Chapters III, IV, V and VI (sections 8-22) contained regulatory rules on the accrual of title to State compensation or scholarships, calculation of their amounts, the modalities of payment and some other administrative issues associated with the social-security regime newly created under that Act.

Section 41 § 1 – “Measures which have to be implemented upon the entry into force of the present Act”

“1. Upon the entry into force of the present Act, the competent agency shall ensure that the amount of compensation or scholarship granted under section 36 § 2 is readjusted in accordance with section 7.”

5. The case of “Aleksi Bakradze”

The case Aleksi Bakradze concerned an analogous complaint of a retired prosecutor, calling into question the application of the Compensation Act with respect to the pension rights obtained under sections 40 § 10 and 40(1) § 5 of the Prosecutor ’ s Act.

In a judgment of 21 June 2007, the Grand Chamber of the Supreme Court of Georgia ruled that the application of the Compensation Act with respect to pension rights obtained prior to its entry into force was compatible with both specific legal provisions and general principles of law.

For more details of this case, see Bakradze v.
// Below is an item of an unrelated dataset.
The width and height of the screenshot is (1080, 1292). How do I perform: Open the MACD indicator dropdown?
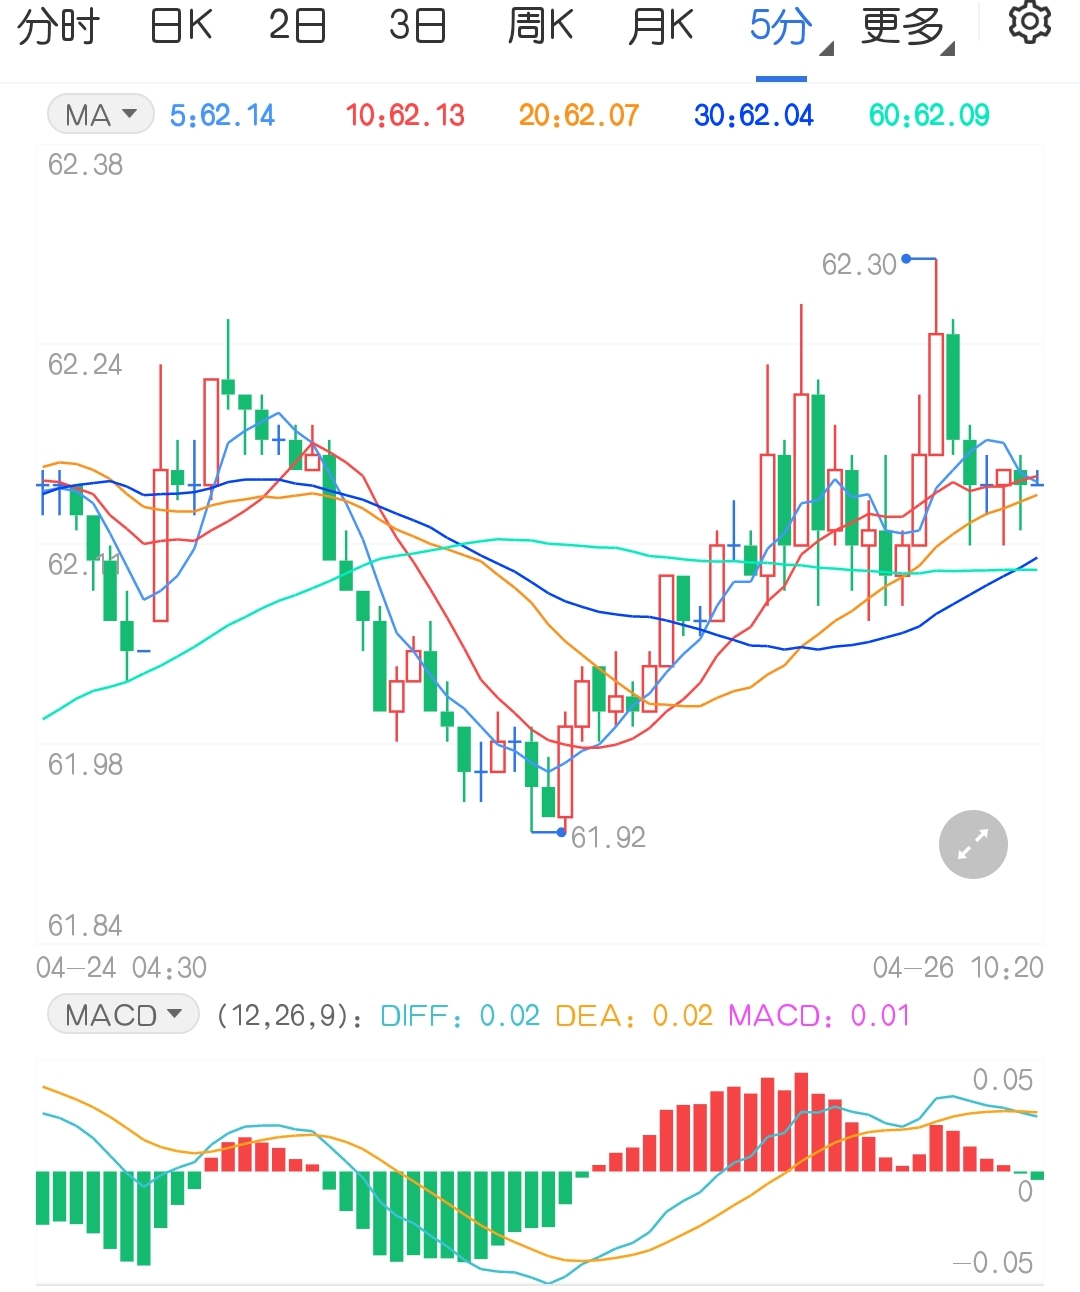122,1014
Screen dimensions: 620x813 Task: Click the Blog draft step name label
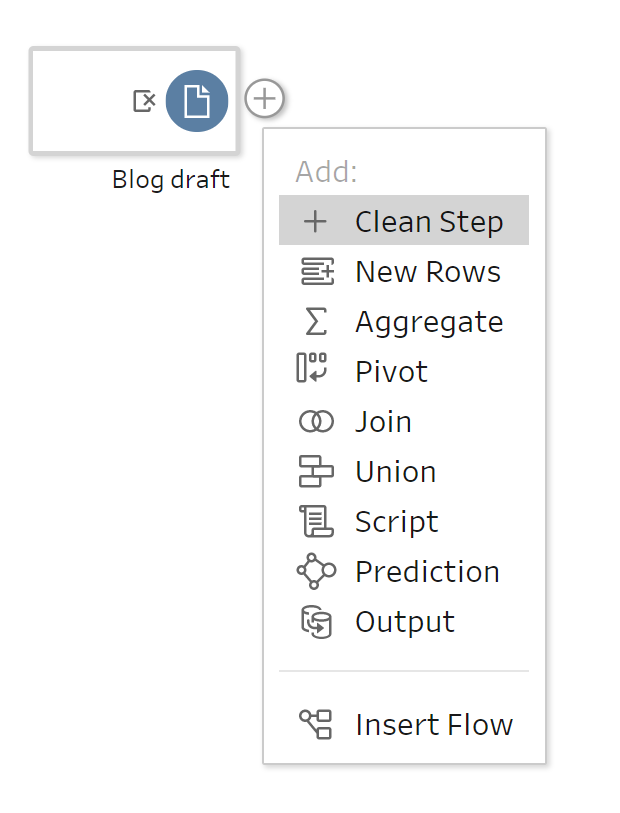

Georgia (no. 1700/08, communicated by the Court on 12 May 2009 ).

COMPLAINTS

The applicant complains under Article 6 § 1 of the Convention about the domestic courts ’ failure to apply properly the relevant domestic law and the Court ’ s case-law to his situation. In particular, he alleges that the State should have been recognised a private party in the dispute with him. The applicant further considers that the appellate instance was biased against him because, during the deliberations, the hearing judge consulted the Grand Chamber ’ s judgment of 21 June 2007 in the Aleksi Bakradze case. He further claims that the length of the domestic proceedings breached the “reasonable time” requirement of the above provision.

Dissatisfied with the outcome of the proceedings, the applicant invokes Article 13 of the Convention to denounce the ineffectiveness of the judiciary.

Finally, under Article 1 of Protocol No. 1, he complains about the reduction of his retirement pension.

QUESTION TO THE GOVERNMENT

In view of the applicant ’ s inability to benefit from a lifetime pension “equivalent” and “adjustable” to the salary of a serving prosecutor, including applicable seniority bonuses, as established by section 6 of the Act of 3 December 2003 on the Social Protection of Prosecutors and maintained by sections 40 § 10 and 40(1) § 5 of the Public Prosecutor ’ s Office Act, was the applicant deprived of his possessions contrary to Article 1 of Protocol No. 1? In particular, was the alleged interference with the applicant ’ s property rights effected in the public interest and in accordance with the conditions provided for by law, within the meaning of that provision?

[1] Here and elsewhere, approximate conversions are given in accordance with the exchange rate on 30 March 2009.